§ Work instructions:
Could you copy exactly the lines below, beginning at the line with "This screenshot has width=668, height=611." and stopping after the line with "Where should I", with no pictures?

§ Information shown:
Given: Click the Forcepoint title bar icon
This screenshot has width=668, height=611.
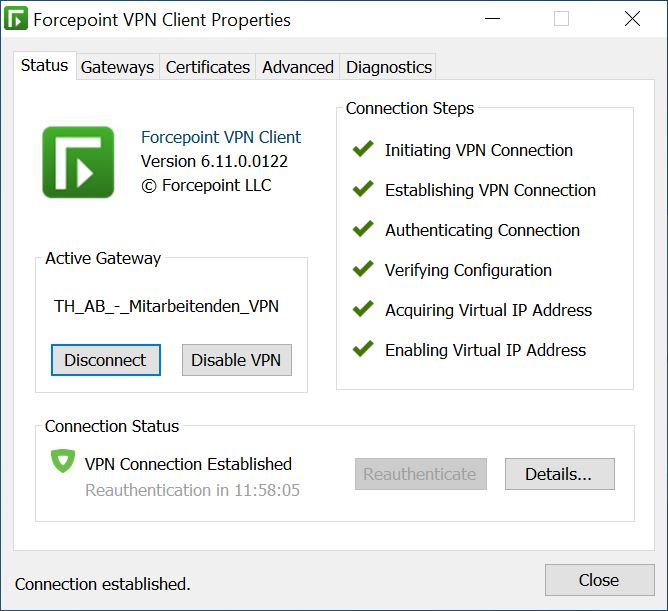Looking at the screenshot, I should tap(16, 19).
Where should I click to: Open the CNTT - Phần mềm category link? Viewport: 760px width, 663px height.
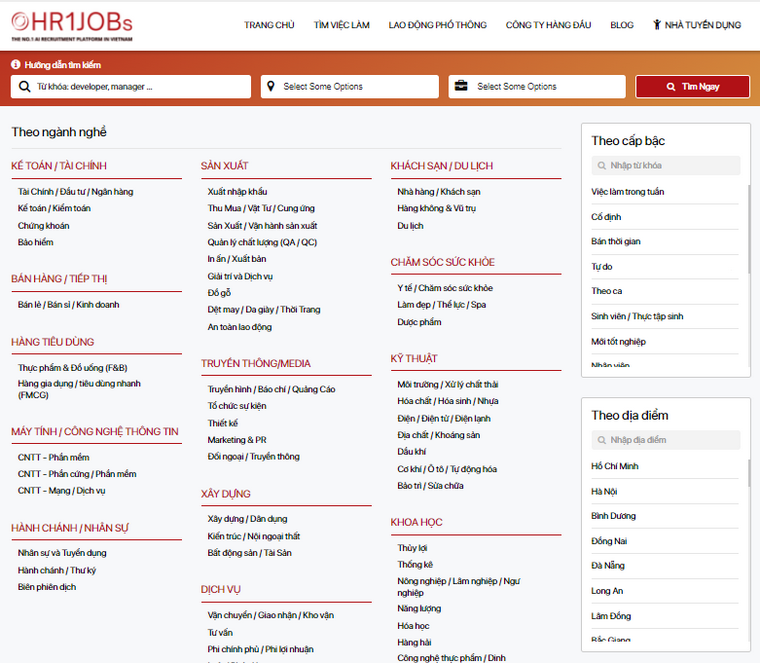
--
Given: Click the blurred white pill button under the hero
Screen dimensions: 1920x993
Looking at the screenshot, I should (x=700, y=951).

§ Your response:
This screenshot has width=668, height=611.
Looking at the screenshot, I should tap(16, 19).
Where should I click to: Open the CNTT - Phần mềm category link? Viewport: 760px width, 663px height.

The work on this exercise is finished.